The school board is about governance and oversight of the school district, ensuring that the district moves forward into the future in line with the state's goals and with the children's best interest first.  The Delaware Department of Education is responsible for the overall curriculum, and, ultimately, the nitty gritty of education is the purview of the teachers in the classrooms, overseen by the school principal.  The board should not be involved in micromanaging individual schools, classrooms, or lessons.  The board can hold the district superintendent accountable for ensuring that the district is properly implementing policy as set forth by the board.

5. How well do you feel that your district currently serves students who are gifted, learning disabled, or who have other special needs? What policies does your district follow that should be improved, or adopted more widely?

I feel that our district's teachers, assistants, and administrators are doing the best that they can with the resources that they have available.  State law restricts the freedom of school districts to use the money that they are alloted, so while there is wiggle room, a lot of the issues with the school system ultimately go back to the state: the state provides insufficient funding to provide the kind of education that the children in the district deserve, and it tightly controls how that (insufficient) funding can be spent; until the state takes education seriously (read: takes real action instead of starting another investigation, committee, or consortium), we will continue to do the best that we can with the resources that we have.
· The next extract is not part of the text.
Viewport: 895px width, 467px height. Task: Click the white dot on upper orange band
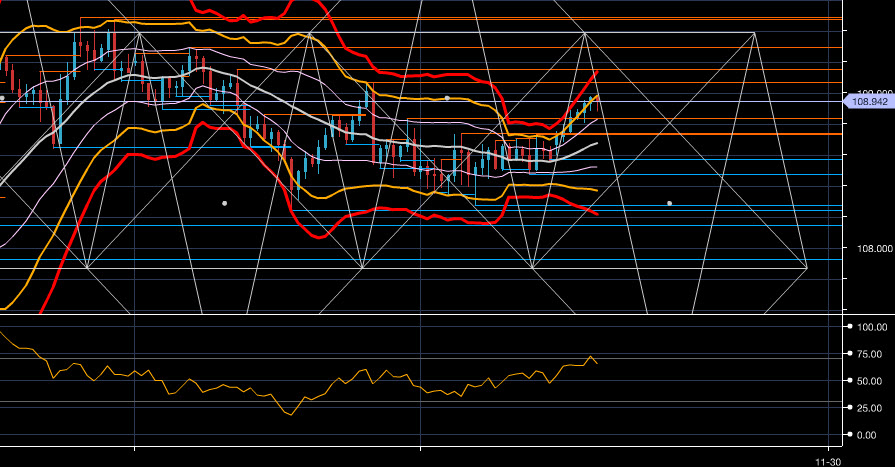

I am proud of Christina's policy on transgender and gender nonconforming students, which reflects the school system's mandate "to create a culture in which transgender and gender nonconforming students feel safe, supported, and fully included, and to meet each school’s obligation to provide equal educational opportunities for all students".  At a time in which yet another "moral panic" is gripping the country, it is important for this school district to assert the humanity of its transgender and gender nonconforming students, who are under attack by a subset of the populace through no fault of their own.  Putting the students first is important, and all school districts should strive to protect their most vulnerable students.